_Records for this task_
-- Start --

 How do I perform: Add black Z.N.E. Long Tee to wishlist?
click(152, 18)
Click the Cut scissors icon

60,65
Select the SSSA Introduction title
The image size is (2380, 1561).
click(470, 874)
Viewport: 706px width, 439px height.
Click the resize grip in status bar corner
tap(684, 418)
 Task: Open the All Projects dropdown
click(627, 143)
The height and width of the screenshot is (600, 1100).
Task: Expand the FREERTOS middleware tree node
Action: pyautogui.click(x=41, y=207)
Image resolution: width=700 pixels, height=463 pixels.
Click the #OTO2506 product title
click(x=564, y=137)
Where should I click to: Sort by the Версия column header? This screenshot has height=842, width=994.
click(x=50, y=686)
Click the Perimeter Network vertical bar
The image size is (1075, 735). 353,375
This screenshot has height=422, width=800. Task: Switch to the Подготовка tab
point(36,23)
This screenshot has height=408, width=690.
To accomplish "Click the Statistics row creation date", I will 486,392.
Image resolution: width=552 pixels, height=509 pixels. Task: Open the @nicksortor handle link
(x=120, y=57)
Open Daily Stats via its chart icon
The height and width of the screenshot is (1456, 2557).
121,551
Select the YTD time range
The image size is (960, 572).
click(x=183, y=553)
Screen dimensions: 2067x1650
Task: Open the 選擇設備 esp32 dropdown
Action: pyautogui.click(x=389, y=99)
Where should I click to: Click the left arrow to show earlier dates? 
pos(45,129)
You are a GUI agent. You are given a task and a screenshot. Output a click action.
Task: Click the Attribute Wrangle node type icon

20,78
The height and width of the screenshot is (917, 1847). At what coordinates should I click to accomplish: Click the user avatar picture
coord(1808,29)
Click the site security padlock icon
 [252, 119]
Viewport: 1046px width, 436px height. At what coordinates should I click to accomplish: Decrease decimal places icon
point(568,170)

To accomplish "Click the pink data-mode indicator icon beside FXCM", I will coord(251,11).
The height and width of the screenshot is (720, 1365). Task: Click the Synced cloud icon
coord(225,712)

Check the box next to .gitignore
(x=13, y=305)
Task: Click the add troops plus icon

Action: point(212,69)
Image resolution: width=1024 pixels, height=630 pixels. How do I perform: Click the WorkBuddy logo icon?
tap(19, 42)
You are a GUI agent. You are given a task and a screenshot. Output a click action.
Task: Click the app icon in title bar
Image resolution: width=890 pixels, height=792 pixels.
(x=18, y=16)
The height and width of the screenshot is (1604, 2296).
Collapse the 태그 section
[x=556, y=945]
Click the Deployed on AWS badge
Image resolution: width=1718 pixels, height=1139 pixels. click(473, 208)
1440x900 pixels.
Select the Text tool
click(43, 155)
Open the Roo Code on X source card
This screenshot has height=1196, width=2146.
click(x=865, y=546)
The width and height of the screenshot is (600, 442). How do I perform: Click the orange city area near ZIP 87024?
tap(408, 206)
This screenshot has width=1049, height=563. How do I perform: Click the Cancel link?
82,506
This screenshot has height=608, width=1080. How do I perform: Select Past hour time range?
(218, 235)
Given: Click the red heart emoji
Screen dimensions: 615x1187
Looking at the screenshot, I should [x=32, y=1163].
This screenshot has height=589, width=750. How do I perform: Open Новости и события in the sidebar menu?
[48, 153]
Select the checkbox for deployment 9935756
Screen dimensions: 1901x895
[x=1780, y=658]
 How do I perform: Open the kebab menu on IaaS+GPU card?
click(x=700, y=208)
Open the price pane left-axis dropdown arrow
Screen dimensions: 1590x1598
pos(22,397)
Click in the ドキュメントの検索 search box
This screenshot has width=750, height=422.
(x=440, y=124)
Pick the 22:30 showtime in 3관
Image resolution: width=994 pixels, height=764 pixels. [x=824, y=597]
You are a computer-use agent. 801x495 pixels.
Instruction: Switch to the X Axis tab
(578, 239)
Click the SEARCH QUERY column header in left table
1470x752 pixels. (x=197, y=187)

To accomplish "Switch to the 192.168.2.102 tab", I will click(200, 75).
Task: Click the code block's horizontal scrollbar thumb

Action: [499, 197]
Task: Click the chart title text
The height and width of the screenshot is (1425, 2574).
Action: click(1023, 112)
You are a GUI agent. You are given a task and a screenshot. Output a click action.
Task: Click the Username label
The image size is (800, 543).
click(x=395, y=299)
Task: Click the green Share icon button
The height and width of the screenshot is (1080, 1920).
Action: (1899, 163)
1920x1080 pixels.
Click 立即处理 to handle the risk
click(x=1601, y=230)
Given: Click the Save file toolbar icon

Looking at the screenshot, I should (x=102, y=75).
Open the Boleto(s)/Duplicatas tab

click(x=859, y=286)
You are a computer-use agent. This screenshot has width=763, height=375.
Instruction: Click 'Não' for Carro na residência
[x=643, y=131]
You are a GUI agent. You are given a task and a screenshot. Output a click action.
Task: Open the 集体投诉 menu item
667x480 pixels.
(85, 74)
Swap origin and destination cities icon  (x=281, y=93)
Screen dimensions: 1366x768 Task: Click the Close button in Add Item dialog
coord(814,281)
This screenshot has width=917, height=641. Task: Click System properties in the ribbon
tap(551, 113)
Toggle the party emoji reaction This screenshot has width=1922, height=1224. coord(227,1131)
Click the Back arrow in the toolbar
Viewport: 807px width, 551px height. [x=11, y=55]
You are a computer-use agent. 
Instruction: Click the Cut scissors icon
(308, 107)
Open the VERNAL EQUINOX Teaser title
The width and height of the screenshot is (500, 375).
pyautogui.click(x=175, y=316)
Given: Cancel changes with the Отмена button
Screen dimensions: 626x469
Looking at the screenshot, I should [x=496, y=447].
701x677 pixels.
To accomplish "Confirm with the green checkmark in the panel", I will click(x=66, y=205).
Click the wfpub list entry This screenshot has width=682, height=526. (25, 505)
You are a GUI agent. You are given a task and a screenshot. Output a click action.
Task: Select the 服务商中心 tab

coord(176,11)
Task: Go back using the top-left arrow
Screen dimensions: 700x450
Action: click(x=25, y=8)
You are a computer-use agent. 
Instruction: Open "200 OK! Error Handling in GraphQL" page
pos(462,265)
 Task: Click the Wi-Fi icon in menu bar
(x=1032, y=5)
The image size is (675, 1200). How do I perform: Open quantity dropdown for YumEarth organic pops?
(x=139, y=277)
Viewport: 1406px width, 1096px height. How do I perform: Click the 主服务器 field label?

-- End --

_Exercise instructions_
Pull every line above that contains the string "with" and reproduce each one unchanged.

_Solution to the problem_
Given: Cancel changes with the Отмена button
To accomplish "Confirm with the green checkmark in the panel", I will click(x=66, y=205).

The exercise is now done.